• _Your assignment_:
Set down every line of the data, unchanged and complete.
Information supplied: Begin
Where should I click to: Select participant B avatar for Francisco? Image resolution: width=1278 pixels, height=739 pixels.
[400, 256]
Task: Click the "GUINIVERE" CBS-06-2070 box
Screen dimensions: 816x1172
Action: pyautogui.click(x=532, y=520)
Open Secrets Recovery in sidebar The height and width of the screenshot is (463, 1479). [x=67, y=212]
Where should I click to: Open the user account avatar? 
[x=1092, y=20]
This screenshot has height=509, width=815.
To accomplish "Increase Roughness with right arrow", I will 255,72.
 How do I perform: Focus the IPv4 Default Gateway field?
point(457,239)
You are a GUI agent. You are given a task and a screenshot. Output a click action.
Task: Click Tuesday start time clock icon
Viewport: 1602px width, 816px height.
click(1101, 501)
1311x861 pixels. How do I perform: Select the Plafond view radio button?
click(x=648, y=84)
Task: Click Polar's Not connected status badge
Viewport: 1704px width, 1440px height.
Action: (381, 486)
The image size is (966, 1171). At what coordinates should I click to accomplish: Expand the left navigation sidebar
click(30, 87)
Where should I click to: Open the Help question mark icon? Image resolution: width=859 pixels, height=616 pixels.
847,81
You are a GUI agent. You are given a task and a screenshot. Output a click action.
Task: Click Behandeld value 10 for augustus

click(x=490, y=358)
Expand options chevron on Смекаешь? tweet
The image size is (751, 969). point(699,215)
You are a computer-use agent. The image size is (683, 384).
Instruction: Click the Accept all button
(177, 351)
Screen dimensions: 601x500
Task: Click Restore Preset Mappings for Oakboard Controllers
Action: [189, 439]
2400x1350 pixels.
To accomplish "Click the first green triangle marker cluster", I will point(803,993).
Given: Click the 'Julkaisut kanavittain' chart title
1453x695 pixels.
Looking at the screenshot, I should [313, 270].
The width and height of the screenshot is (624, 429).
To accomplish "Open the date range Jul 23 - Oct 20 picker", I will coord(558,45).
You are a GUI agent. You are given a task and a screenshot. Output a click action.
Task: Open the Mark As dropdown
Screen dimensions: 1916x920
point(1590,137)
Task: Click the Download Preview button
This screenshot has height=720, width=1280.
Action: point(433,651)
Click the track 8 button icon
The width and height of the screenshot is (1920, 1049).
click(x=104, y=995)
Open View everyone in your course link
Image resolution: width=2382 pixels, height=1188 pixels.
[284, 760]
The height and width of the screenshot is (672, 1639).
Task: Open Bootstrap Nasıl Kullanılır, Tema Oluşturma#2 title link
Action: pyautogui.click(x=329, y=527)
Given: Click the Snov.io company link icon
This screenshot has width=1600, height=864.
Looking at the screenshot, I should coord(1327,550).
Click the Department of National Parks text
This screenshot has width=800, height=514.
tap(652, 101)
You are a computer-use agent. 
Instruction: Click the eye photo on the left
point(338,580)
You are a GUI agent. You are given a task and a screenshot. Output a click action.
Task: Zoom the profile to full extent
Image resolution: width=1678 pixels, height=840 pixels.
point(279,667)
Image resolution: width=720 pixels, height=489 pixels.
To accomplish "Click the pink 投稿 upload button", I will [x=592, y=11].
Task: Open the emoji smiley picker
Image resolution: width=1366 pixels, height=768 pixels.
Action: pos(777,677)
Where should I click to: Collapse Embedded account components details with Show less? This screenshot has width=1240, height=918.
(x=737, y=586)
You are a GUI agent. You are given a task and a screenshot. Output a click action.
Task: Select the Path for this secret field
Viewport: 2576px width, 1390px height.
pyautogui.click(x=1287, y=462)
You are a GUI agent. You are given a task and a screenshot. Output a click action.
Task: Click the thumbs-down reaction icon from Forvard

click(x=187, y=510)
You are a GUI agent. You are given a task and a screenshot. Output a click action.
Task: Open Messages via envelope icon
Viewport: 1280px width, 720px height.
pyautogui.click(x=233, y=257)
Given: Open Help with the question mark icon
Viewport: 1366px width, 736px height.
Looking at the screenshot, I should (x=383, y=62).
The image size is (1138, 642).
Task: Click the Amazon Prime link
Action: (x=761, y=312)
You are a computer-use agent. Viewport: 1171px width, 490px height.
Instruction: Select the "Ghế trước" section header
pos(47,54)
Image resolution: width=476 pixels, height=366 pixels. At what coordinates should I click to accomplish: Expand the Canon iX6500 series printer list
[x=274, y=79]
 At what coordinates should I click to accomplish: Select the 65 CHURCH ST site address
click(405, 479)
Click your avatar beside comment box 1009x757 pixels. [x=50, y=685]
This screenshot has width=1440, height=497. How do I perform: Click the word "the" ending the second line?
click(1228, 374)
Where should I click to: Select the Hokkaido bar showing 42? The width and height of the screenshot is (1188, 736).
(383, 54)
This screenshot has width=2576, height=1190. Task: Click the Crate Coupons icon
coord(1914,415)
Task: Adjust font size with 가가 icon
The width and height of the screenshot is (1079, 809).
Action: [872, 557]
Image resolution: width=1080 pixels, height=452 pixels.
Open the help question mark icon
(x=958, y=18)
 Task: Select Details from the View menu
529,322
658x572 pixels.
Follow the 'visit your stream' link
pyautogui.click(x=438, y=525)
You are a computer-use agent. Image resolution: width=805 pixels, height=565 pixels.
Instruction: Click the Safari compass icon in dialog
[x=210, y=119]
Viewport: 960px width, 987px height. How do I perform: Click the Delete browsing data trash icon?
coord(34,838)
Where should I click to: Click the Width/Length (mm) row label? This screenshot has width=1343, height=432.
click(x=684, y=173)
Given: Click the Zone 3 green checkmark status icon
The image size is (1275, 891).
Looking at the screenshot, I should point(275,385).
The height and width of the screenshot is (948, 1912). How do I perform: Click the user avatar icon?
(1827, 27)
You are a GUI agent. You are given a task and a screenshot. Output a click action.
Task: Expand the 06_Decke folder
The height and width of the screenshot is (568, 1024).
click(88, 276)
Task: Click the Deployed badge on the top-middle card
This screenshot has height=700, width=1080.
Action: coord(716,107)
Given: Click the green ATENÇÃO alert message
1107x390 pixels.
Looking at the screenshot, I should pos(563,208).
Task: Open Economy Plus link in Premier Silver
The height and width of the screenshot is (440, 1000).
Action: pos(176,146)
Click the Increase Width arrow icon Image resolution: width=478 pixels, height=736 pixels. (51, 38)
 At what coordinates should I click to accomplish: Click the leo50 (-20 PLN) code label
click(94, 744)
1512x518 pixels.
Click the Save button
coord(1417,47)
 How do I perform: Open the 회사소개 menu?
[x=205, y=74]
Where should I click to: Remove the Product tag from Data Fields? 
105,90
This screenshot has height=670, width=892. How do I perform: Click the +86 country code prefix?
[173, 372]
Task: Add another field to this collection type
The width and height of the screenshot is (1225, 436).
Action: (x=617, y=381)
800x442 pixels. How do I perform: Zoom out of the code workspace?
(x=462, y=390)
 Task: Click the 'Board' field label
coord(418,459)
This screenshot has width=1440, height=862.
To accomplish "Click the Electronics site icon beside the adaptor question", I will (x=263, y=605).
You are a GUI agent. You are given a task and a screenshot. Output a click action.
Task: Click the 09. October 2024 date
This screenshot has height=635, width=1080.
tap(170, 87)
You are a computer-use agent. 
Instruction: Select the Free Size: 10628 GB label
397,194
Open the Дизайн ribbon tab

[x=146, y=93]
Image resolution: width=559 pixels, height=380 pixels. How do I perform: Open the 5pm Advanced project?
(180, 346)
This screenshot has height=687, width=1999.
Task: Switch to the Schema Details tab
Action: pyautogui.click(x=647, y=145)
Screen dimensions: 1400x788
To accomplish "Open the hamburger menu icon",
Information supplied: End
• _Reply_:
Where should I click to: Select participant B avatar for Francisco? Image resolution: width=1278 pixels, height=739 pixels.
[400, 256]
Task: Click the "GUINIVERE" CBS-06-2070 box
Screen dimensions: 816x1172
Action: pyautogui.click(x=532, y=520)
Open Secrets Recovery in sidebar The height and width of the screenshot is (463, 1479). [x=67, y=212]
Where should I click to: Open the user account avatar? 
[x=1092, y=20]
This screenshot has height=509, width=815.
To accomplish "Increase Roughness with right arrow", I will 255,72.
 How do I perform: Focus the IPv4 Default Gateway field?
point(457,239)
You are a GUI agent. You are given a task and a screenshot. Output a click action.
Task: Click Tuesday start time clock icon
Viewport: 1602px width, 816px height.
click(1101, 501)
1311x861 pixels. How do I perform: Select the Plafond view radio button?
click(x=648, y=84)
Task: Click Polar's Not connected status badge
Viewport: 1704px width, 1440px height.
Action: (381, 486)
The image size is (966, 1171). At what coordinates should I click to accomplish: Expand the left navigation sidebar
click(30, 87)
Where should I click to: Open the Help question mark icon? Image resolution: width=859 pixels, height=616 pixels.
847,81
You are a GUI agent. You are given a task and a screenshot. Output a click action.
Task: Click Behandeld value 10 for augustus

click(x=490, y=358)
Expand options chevron on Смекаешь? tweet
The image size is (751, 969). point(699,215)
You are a computer-use agent. The image size is (683, 384).
Instruction: Click the Accept all button
(177, 351)
Screen dimensions: 601x500
Task: Click Restore Preset Mappings for Oakboard Controllers
Action: [189, 439]
2400x1350 pixels.
To accomplish "Click the first green triangle marker cluster", I will point(803,993).
Given: Click the 'Julkaisut kanavittain' chart title
1453x695 pixels.
Looking at the screenshot, I should [313, 270].
The width and height of the screenshot is (624, 429).
To accomplish "Open the date range Jul 23 - Oct 20 picker", I will coord(558,45).
You are a GUI agent. You are given a task and a screenshot. Output a click action.
Task: Open the Mark As dropdown
Screen dimensions: 1916x920
point(1590,137)
Task: Click the Download Preview button
This screenshot has height=720, width=1280.
Action: point(433,651)
Click the track 8 button icon
The width and height of the screenshot is (1920, 1049).
click(x=104, y=995)
Open View everyone in your course link
Image resolution: width=2382 pixels, height=1188 pixels.
[284, 760]
The height and width of the screenshot is (672, 1639).
Task: Open Bootstrap Nasıl Kullanılır, Tema Oluşturma#2 title link
Action: pyautogui.click(x=329, y=527)
Given: Click the Snov.io company link icon
This screenshot has width=1600, height=864.
Looking at the screenshot, I should coord(1327,550).
Click the Department of National Parks text
This screenshot has width=800, height=514.
tap(652, 101)
You are a computer-use agent. 
Instruction: Click the eye photo on the left
point(338,580)
You are a GUI agent. You are given a task and a screenshot. Output a click action.
Task: Zoom the profile to full extent
Image resolution: width=1678 pixels, height=840 pixels.
point(279,667)
Image resolution: width=720 pixels, height=489 pixels.
To accomplish "Click the pink 投稿 upload button", I will [x=592, y=11].
Task: Open the emoji smiley picker
Image resolution: width=1366 pixels, height=768 pixels.
Action: pos(777,677)
Where should I click to: Collapse Embedded account components details with Show less? This screenshot has width=1240, height=918.
(x=737, y=586)
You are a GUI agent. You are given a task and a screenshot. Output a click action.
Task: Select the Path for this secret field
Viewport: 2576px width, 1390px height.
pyautogui.click(x=1287, y=462)
You are a GUI agent. You are given a task and a screenshot. Output a click action.
Task: Click the thumbs-down reaction icon from Forvard

click(x=187, y=510)
You are a GUI agent. You are given a task and a screenshot. Output a click action.
Task: Open Messages via envelope icon
Viewport: 1280px width, 720px height.
pyautogui.click(x=233, y=257)
Given: Open Help with the question mark icon
Viewport: 1366px width, 736px height.
Looking at the screenshot, I should (x=383, y=62).
The image size is (1138, 642).
Task: Click the Amazon Prime link
Action: (x=761, y=312)
You are a computer-use agent. Viewport: 1171px width, 490px height.
Instruction: Select the "Ghế trước" section header
pos(47,54)
Image resolution: width=476 pixels, height=366 pixels. At what coordinates should I click to accomplish: Expand the Canon iX6500 series printer list
[x=274, y=79]
 At what coordinates should I click to accomplish: Select the 65 CHURCH ST site address
click(405, 479)
Click your avatar beside comment box 1009x757 pixels. [x=50, y=685]
This screenshot has width=1440, height=497. How do I perform: Click the word "the" ending the second line?
click(1228, 374)
Where should I click to: Select the Hokkaido bar showing 42? The width and height of the screenshot is (1188, 736).
(383, 54)
This screenshot has width=2576, height=1190. Task: Click the Crate Coupons icon
coord(1914,415)
Task: Adjust font size with 가가 icon
The width and height of the screenshot is (1079, 809).
Action: [872, 557]
Image resolution: width=1080 pixels, height=452 pixels.
Open the help question mark icon
(x=958, y=18)
 Task: Select Details from the View menu
529,322
658x572 pixels.
Follow the 'visit your stream' link
pyautogui.click(x=438, y=525)
You are a computer-use agent. Image resolution: width=805 pixels, height=565 pixels.
Instruction: Click the Safari compass icon in dialog
[x=210, y=119]
Viewport: 960px width, 987px height. How do I perform: Click the Delete browsing data trash icon?
coord(34,838)
Where should I click to: Click the Width/Length (mm) row label? This screenshot has width=1343, height=432.
click(x=684, y=173)
Given: Click the Zone 3 green checkmark status icon
The image size is (1275, 891).
Looking at the screenshot, I should point(275,385).
The height and width of the screenshot is (948, 1912). How do I perform: Click the user avatar icon?
(1827, 27)
You are a GUI agent. You are given a task and a screenshot. Output a click action.
Task: Expand the 06_Decke folder
The height and width of the screenshot is (568, 1024).
click(88, 276)
Task: Click the Deployed badge on the top-middle card
This screenshot has height=700, width=1080.
Action: coord(716,107)
Given: Click the green ATENÇÃO alert message
1107x390 pixels.
Looking at the screenshot, I should pos(563,208).
Task: Open Economy Plus link in Premier Silver
The height and width of the screenshot is (440, 1000).
Action: pos(176,146)
Click the Increase Width arrow icon Image resolution: width=478 pixels, height=736 pixels. (51, 38)
 At what coordinates should I click to accomplish: Click the leo50 (-20 PLN) code label
click(94, 744)
1512x518 pixels.
Click the Save button
coord(1417,47)
 How do I perform: Open the 회사소개 menu?
[x=205, y=74]
Where should I click to: Remove the Product tag from Data Fields? 
105,90
This screenshot has height=670, width=892. How do I perform: Click the +86 country code prefix?
[173, 372]
Task: Add another field to this collection type
The width and height of the screenshot is (1225, 436).
Action: (x=617, y=381)
800x442 pixels. How do I perform: Zoom out of the code workspace?
(x=462, y=390)
 Task: Click the 'Board' field label
coord(418,459)
This screenshot has width=1440, height=862.
To accomplish "Click the Electronics site icon beside the adaptor question", I will (x=263, y=605).
You are a GUI agent. You are given a task and a screenshot. Output a click action.
Task: Click the 09. October 2024 date
This screenshot has height=635, width=1080.
tap(170, 87)
You are a computer-use agent. 
Instruction: Select the Free Size: 10628 GB label
397,194
Open the Дизайн ribbon tab

[x=146, y=93]
Image resolution: width=559 pixels, height=380 pixels. How do I perform: Open the 5pm Advanced project?
(180, 346)
This screenshot has height=687, width=1999.
Task: Switch to the Schema Details tab
Action: pyautogui.click(x=647, y=145)
Screen dimensions: 1400x788
To accomplish "Open the hamburger menu icon",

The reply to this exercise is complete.